What the exercise asks: Print every record below exactly as written.

··· Recorded information

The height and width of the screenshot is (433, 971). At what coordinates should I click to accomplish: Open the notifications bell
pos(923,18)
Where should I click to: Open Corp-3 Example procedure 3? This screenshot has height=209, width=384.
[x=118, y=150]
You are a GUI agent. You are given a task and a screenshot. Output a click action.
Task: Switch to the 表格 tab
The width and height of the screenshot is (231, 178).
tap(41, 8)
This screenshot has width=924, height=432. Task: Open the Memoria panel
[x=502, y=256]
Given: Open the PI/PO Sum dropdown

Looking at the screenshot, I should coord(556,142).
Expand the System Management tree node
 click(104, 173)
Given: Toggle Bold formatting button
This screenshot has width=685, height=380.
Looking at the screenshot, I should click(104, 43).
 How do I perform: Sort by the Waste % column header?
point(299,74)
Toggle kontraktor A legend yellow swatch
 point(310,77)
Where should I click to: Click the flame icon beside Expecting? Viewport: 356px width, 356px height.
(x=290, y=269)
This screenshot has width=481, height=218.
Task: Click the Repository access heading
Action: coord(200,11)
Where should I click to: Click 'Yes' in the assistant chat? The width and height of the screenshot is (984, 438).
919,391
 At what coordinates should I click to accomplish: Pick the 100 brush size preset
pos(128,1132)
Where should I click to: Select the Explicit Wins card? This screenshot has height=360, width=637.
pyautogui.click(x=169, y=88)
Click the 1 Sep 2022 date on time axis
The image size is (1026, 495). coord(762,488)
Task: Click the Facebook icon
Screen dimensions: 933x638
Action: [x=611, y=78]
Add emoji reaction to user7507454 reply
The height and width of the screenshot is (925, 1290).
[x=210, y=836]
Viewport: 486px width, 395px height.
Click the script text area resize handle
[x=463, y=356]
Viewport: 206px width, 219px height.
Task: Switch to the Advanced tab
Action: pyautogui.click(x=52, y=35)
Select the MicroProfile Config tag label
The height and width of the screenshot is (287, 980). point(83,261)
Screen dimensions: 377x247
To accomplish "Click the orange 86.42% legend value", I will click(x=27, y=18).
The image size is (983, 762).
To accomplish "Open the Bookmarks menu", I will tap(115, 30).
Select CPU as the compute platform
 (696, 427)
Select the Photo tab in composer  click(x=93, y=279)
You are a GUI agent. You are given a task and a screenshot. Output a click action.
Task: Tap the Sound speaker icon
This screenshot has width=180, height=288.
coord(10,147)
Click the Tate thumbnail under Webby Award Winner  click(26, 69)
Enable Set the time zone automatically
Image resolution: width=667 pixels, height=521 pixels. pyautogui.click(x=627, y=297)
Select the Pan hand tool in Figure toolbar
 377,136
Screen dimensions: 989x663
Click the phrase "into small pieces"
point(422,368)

······

Solution to this task:
The height and width of the screenshot is (433, 971). At what coordinates should I click to accomplish: Open the notifications bell
pos(923,18)
Where should I click to: Open Corp-3 Example procedure 3? This screenshot has height=209, width=384.
[x=118, y=150]
You are a GUI agent. You are given a task and a screenshot. Output a click action.
Task: Switch to the 表格 tab
The width and height of the screenshot is (231, 178).
tap(41, 8)
This screenshot has width=924, height=432. Task: Open the Memoria panel
[x=502, y=256]
Given: Open the PI/PO Sum dropdown

Looking at the screenshot, I should coord(556,142).
Expand the System Management tree node
 click(104, 173)
Given: Toggle Bold formatting button
This screenshot has width=685, height=380.
Looking at the screenshot, I should click(104, 43).
 How do I perform: Sort by the Waste % column header?
point(299,74)
Toggle kontraktor A legend yellow swatch
 point(310,77)
Where should I click to: Click the flame icon beside Expecting? Viewport: 356px width, 356px height.
(x=290, y=269)
This screenshot has width=481, height=218.
Task: Click the Repository access heading
Action: coord(200,11)
Where should I click to: Click 'Yes' in the assistant chat? The width and height of the screenshot is (984, 438).
919,391
 At what coordinates should I click to accomplish: Pick the 100 brush size preset
pos(128,1132)
Where should I click to: Select the Explicit Wins card? This screenshot has height=360, width=637.
pyautogui.click(x=169, y=88)
Click the 1 Sep 2022 date on time axis
The image size is (1026, 495). coord(762,488)
Task: Click the Facebook icon
Screen dimensions: 933x638
Action: [x=611, y=78]
Add emoji reaction to user7507454 reply
The height and width of the screenshot is (925, 1290).
[x=210, y=836]
Viewport: 486px width, 395px height.
Click the script text area resize handle
[x=463, y=356]
Viewport: 206px width, 219px height.
Task: Switch to the Advanced tab
Action: pyautogui.click(x=52, y=35)
Select the MicroProfile Config tag label
The height and width of the screenshot is (287, 980). point(83,261)
Screen dimensions: 377x247
To accomplish "Click the orange 86.42% legend value", I will click(x=27, y=18).
The image size is (983, 762).
To accomplish "Open the Bookmarks menu", I will tap(115, 30).
Select CPU as the compute platform
 (696, 427)
Select the Photo tab in composer  click(x=93, y=279)
You are a GUI agent. You are given a task and a screenshot. Output a click action.
Task: Tap the Sound speaker icon
This screenshot has width=180, height=288.
coord(10,147)
Click the Tate thumbnail under Webby Award Winner  click(26, 69)
Enable Set the time zone automatically
Image resolution: width=667 pixels, height=521 pixels. pyautogui.click(x=627, y=297)
Select the Pan hand tool in Figure toolbar
 377,136
Screen dimensions: 989x663
Click the phrase "into small pieces"
point(422,368)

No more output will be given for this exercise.